▸ WHAT YOU NEED TO DO:
Give the count of lines in the data that include the string "computer", with no added remarks.

####

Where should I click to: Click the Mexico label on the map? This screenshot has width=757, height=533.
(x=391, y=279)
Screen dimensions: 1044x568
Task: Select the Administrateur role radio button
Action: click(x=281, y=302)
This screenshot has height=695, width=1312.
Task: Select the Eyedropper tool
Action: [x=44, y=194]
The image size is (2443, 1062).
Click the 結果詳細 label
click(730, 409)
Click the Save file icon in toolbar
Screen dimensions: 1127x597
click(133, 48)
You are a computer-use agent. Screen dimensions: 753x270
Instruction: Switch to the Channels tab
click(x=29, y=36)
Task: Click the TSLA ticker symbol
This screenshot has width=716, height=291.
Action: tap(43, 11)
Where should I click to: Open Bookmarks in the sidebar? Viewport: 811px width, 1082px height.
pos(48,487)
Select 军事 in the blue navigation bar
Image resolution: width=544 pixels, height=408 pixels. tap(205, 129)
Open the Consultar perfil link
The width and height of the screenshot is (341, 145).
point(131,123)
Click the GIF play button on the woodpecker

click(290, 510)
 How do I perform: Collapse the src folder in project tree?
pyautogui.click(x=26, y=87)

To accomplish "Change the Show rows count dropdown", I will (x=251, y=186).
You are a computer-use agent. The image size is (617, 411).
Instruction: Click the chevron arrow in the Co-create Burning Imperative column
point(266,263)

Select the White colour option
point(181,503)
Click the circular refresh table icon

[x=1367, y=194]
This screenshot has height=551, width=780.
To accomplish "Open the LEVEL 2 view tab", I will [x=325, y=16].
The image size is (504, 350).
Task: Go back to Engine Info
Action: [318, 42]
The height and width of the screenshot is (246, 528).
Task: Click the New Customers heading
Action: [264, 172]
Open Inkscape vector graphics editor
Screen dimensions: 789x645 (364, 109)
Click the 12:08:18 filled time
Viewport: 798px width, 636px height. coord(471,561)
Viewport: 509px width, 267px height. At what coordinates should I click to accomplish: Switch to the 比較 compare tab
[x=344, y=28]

####

▸ SOLUTION FOR THIS PROBLEM:
2